*** Opening Data under study ***

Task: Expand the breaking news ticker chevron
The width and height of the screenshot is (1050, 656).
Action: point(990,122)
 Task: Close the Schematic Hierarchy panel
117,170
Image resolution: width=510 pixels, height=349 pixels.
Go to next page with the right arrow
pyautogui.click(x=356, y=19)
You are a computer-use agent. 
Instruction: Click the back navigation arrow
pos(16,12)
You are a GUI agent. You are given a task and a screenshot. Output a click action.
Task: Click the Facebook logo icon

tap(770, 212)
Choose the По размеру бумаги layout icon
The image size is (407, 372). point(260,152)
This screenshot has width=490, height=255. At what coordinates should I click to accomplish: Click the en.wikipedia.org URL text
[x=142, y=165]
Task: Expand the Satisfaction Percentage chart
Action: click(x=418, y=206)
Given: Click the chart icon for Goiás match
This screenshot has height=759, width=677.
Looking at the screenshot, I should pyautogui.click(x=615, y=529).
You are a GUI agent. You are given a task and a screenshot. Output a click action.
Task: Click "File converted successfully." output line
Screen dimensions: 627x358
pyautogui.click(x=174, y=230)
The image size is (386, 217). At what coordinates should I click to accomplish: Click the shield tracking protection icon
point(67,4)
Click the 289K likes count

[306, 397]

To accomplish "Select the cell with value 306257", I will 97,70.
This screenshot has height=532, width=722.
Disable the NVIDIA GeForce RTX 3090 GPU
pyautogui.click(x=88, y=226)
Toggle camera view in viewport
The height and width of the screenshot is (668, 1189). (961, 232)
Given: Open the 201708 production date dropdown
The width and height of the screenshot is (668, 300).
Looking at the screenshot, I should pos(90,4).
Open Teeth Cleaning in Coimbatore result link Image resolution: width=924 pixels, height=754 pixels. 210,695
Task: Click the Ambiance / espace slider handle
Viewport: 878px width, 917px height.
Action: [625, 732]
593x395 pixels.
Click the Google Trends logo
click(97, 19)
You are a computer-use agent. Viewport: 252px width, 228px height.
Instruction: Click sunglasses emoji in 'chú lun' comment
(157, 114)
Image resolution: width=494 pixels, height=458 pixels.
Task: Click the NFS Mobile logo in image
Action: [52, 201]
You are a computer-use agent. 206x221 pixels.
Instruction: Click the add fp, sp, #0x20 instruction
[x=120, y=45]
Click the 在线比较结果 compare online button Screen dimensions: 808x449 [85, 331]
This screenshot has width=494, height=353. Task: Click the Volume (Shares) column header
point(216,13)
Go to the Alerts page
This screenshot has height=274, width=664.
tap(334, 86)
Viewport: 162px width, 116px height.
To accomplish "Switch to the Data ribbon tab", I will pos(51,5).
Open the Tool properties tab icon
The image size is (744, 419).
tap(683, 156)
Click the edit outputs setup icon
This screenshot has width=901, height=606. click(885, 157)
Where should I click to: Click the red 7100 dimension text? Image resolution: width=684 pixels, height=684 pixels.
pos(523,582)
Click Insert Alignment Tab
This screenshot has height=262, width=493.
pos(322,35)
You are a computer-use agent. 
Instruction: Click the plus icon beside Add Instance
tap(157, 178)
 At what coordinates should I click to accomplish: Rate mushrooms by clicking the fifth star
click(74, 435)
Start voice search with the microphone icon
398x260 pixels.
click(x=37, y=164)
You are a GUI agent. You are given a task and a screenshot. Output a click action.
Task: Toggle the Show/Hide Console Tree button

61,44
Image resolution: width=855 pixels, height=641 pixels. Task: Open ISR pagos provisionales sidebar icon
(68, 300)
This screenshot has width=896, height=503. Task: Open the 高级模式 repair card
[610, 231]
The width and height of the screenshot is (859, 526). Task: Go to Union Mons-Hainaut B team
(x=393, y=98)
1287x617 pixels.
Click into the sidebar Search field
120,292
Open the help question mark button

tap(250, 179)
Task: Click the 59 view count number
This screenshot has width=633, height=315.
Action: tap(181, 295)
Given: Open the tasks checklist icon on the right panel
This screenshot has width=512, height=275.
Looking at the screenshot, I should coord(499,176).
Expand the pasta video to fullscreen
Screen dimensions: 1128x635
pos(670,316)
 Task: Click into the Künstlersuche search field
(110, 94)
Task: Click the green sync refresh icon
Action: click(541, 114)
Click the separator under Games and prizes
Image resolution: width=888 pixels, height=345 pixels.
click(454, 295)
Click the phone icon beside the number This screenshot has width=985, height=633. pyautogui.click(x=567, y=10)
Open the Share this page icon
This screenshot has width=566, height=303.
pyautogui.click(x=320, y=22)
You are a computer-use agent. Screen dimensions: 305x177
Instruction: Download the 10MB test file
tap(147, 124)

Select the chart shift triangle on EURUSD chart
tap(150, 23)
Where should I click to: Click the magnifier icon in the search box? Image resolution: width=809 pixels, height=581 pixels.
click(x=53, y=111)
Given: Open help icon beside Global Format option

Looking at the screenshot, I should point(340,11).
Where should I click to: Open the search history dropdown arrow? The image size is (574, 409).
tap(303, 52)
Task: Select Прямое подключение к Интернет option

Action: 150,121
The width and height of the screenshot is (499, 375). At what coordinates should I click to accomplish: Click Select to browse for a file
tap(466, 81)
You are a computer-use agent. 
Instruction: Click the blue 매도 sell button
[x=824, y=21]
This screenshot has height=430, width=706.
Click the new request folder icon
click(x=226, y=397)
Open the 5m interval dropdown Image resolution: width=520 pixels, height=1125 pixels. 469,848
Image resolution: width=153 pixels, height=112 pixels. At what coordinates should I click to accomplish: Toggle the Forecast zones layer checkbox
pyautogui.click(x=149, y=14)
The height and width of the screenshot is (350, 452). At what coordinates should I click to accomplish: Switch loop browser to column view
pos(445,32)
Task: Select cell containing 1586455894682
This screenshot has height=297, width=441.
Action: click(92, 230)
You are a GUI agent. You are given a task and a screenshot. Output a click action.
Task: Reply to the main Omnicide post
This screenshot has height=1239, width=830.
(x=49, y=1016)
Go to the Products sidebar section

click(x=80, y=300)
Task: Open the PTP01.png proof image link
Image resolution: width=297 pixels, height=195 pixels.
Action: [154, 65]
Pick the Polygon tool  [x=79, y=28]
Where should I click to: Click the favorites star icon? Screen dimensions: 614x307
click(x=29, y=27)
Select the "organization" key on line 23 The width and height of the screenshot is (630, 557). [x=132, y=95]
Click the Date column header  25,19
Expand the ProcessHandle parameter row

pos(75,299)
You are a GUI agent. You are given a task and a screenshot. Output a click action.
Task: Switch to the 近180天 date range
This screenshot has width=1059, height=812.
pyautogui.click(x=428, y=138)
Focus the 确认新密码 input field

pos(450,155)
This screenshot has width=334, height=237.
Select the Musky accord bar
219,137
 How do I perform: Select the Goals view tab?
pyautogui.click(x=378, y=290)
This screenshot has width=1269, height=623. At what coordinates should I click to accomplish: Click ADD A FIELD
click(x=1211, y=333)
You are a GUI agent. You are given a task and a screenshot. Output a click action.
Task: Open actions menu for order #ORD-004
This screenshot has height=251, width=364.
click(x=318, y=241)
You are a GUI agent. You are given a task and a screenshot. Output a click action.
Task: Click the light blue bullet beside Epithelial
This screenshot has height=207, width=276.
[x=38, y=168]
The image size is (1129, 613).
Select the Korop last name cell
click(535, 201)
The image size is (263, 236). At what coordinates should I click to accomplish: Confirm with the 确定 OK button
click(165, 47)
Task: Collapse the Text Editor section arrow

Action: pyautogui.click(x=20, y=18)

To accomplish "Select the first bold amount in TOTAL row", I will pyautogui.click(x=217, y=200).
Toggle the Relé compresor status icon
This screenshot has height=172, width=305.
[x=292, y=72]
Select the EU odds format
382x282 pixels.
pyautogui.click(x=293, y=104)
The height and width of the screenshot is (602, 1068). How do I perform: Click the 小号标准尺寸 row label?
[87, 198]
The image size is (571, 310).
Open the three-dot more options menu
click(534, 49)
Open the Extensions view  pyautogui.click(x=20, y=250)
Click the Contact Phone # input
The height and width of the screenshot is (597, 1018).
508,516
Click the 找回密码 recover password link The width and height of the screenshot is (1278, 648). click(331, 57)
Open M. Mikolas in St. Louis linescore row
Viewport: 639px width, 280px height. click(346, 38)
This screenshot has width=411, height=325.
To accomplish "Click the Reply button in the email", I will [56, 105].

*** Closing Data under study ***

Using the records above, set down exactly the lines from the one with "This screenshot has width=1059, height=812." through the one with "Task: Click the light", inclusive, and nothing more.

This screenshot has width=1059, height=812.
pyautogui.click(x=428, y=138)
Focus the 确认新密码 input field

pos(450,155)
This screenshot has width=334, height=237.
Select the Musky accord bar
219,137
 How do I perform: Select the Goals view tab?
pyautogui.click(x=378, y=290)
This screenshot has width=1269, height=623. At what coordinates should I click to accomplish: Click ADD A FIELD
click(x=1211, y=333)
You are a GUI agent. You are given a task and a screenshot. Output a click action.
Task: Open actions menu for order #ORD-004
This screenshot has height=251, width=364.
click(x=318, y=241)
You are a GUI agent. You are given a task and a screenshot. Output a click action.
Task: Click the light blue bullet beside Epithelial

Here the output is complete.